_EXERCISE_:
Carry on the court opinion about the forklift propane explosion, picking up right after its last sentence.

_TEXT EXCERPT_:
● ● ● ● ● ● ●

111 A.D.2d 1002

Jack La Platney, Appellant, v Richard Whitmore et al., Respondents. (And Two Third-Party Actions.)

Mikoll, J.

Appeal from a judgment of the Supreme Court in favor of defendants, entered January 18,1984 in St. Lawrence County, upon a dismissal of the complaint by the court at Trial Term (Shea, J.), at the close of plaintiff’s case.

Plaintiff was gravely injured in a propane gas explosion while working for Newton Falls Paper Mill, Inc. (Newton) in September 1977. The accident occurred when plaintiff entered a trailer in which three forklift vehicles were stored and attempted to start one of them. There was a pronounced smell of gas in the trailer at the time and, as plaintiff started the forklift, flames emanated from underneath it and an explosion occurred, seriously burning plaintiff. After the accident, it was found that the handle from the valve of the propane cylinder was missing on forklift number 14, which was the forklift plaintiff had tried to start, and a frost-like material was observed near the connection section, called the “quick connect”. Plaintiff’s expert opined that gas had leaked from this area of the tank connection where the frost-like material was observed. The function of the quick connect was to prevent leaks when the manual valve was left open.

● ● ● ● ● ● ●

_RAW DATA_:
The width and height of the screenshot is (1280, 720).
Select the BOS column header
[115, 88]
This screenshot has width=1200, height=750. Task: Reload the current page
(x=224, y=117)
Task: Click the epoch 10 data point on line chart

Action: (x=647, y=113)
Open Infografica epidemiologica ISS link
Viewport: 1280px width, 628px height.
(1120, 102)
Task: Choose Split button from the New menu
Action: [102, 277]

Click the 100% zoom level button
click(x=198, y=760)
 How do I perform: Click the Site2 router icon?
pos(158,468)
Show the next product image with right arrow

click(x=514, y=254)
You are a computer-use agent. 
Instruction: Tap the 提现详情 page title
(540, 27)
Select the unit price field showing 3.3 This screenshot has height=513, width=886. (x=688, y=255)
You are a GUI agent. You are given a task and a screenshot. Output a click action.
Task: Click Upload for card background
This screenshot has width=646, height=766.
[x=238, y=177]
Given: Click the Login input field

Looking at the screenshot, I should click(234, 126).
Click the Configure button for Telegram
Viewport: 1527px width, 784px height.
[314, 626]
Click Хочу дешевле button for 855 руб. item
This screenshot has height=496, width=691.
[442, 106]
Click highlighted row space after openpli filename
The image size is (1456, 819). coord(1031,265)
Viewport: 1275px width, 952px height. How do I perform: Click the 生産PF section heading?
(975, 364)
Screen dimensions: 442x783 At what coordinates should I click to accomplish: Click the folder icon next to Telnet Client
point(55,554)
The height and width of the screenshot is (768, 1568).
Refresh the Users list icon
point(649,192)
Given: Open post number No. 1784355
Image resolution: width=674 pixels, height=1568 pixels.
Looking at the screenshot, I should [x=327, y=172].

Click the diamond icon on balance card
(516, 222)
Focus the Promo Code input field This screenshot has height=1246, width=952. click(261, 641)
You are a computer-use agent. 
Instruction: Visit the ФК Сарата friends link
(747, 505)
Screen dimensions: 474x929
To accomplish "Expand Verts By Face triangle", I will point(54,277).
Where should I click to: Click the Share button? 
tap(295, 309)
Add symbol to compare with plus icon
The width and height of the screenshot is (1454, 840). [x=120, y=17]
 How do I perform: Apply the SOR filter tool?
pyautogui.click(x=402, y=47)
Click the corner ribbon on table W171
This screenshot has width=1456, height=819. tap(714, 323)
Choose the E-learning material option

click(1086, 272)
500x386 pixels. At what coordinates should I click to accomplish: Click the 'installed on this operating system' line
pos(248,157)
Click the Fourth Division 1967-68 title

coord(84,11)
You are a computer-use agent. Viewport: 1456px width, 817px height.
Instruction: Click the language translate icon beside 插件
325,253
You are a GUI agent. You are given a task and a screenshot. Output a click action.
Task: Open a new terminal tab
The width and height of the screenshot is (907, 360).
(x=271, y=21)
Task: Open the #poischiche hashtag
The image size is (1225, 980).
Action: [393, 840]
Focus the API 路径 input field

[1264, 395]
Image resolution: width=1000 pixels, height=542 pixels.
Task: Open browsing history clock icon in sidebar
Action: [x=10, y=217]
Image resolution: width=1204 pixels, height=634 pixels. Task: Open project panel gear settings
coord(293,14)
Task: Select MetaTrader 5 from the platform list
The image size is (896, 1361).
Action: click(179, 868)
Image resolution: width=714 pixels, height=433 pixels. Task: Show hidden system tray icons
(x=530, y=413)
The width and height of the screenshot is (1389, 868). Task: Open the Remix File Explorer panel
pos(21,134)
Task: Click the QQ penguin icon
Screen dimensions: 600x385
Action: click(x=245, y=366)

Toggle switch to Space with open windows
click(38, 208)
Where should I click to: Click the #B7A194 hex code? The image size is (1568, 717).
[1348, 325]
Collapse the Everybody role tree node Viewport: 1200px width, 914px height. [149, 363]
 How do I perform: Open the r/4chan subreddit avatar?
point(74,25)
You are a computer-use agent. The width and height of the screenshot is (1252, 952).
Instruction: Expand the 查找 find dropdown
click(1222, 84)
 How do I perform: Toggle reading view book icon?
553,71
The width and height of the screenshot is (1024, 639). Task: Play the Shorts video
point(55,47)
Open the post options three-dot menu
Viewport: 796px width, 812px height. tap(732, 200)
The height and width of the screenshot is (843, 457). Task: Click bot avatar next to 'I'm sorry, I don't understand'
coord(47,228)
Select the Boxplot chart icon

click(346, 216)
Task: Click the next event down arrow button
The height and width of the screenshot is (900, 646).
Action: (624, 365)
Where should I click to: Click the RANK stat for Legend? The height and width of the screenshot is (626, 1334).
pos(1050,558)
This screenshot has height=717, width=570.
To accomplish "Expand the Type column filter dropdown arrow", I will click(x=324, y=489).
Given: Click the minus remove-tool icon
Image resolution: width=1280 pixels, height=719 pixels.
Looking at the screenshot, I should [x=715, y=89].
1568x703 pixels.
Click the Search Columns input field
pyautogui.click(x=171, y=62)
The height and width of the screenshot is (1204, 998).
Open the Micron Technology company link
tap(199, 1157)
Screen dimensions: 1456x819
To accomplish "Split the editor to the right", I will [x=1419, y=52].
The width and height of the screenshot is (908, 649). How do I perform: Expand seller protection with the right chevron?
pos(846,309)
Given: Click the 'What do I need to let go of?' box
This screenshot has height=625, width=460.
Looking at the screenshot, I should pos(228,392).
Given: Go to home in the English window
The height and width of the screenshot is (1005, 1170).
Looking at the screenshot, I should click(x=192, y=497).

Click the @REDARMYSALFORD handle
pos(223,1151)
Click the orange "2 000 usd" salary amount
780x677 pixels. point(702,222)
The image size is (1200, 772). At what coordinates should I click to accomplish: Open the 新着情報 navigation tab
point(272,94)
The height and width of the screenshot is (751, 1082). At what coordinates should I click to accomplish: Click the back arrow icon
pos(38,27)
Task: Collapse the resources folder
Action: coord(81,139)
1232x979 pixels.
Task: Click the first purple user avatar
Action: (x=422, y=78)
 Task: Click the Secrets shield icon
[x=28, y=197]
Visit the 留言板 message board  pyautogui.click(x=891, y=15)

● ● ● ● ● ● ●

_FINAL ANSWER_:
*1003The forklifts’ generating power came from propane tanks supplied to Newton by Petrolane Northeast Corporation (Petrolane). Newton had converted the forklifts from gasoline to propane fuel with materials supplied to it by Petrolane. Newton maintained and repaired the fuel lines of the equipment. Richard Whitmore of Small Oil Company was hired to fill the gas tanks and to service them.

A service valve, when in the “on” position, permitted gas to flow from the tank through a quick connect, which had to be properly engaged to allow a flow of fuel. The gas then traveled through a hose to the top of the engine compartment, through this junction into another hose to another valve, which was controlled by the ignition switch. When the ignition switch was on, propane went to a converter regulator which converted the liquid propane to gas. The gas then went into the carburetor through the vacuum cut-off valve and generated the power for the engine to work.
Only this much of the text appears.